How to Play Five Holiday Classics on the Guitar

Now that your belly is stuffed with turkey and pumpkin pie, it’s time to shift our attention to Christmas! In the spirit of the Axemas season, we’ve compiled a handful of select solo guitar arrangements of poplar holiday songs. There are alternate arrangements of two of the five songs, and the tablature ranges from easy to intermediate, with all arrangements ideally suited for acoustic or clean-tone electric guitar.  And if you want even more holiday-themed guitar arrangements with tab and video, check out our best-selling Play Christmas Songs on the Guitar! DVD that’s available in our online store.


Pluck the strings with your individual fingertips, as opposed to strumming them, as there are several chords that include notes on non-adjacent strings. The Am chord in bar 5 is followed by an F# note on the D string’s fourth fret, which requires a bit of a fret-hand stretch to reach. You can let go of the previous E note on the same string when you go to fret the F# with the pinkie. When playing the Dm chords in bars 9 and 10, be careful not to sound the open B string until after you’ve played the chord.

“DECK THE HALL” instrumental solo

This arrangement is, for the most part, pretty straightforward and makes nice use of arpeggiated first-position chords. Try to bring out the melody notes that are interwoven into the accompaniment. The trickiest part is bar 11, wherein you need to quickly shift from an open Em chord up to a fifth-position Am—the “Stairway to Heaven” intro shape—which requires the rapid deployment of an index-finger barre across the top three strings.
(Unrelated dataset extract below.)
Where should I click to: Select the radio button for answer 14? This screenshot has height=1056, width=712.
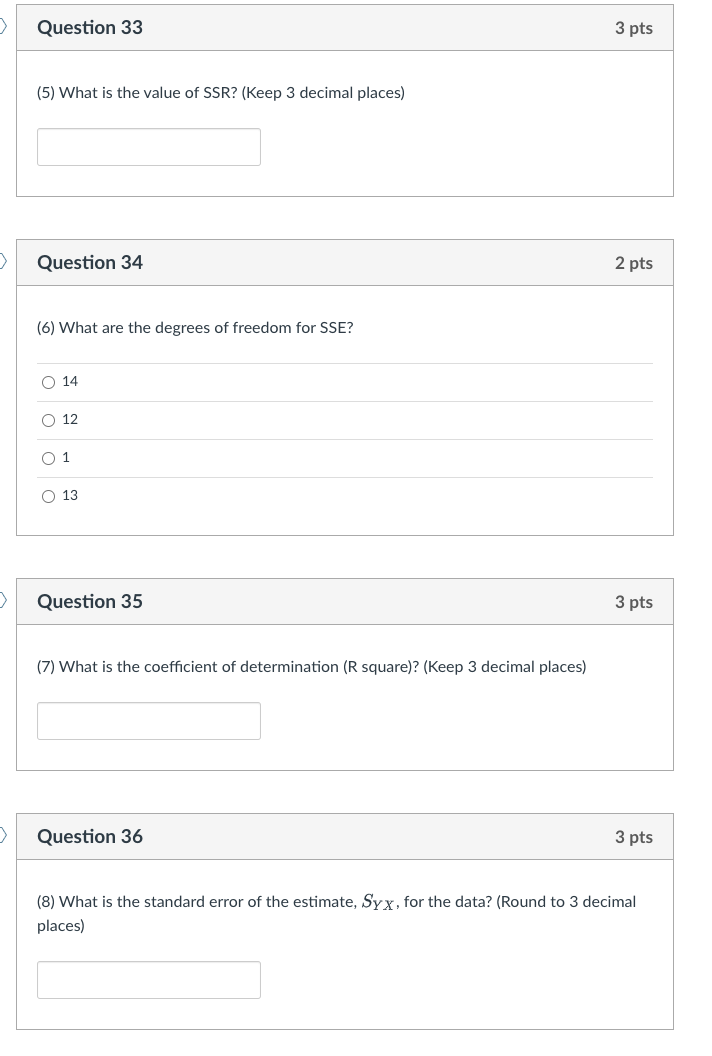coord(48,381)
“SILENT NIGHT” fingerstyle instrumental solo

This, the holiest of all Christmas songs, is a tender ballad and should be performed slowly and softly. Two things to watch out for: 1) Be careful not to sound the open B string in bars 5 and 17, and 2) try not to fudge the F# melodic passing tone in bar 14 (first string, second fret) or let its performance disturb the other chord tones of C that are supposed to ring. Here’s a tip: You needn’t fret the full C chord shape and un-played C note on the B string’s first fret in this bar. Just be sure not to accidentally pick the open B string!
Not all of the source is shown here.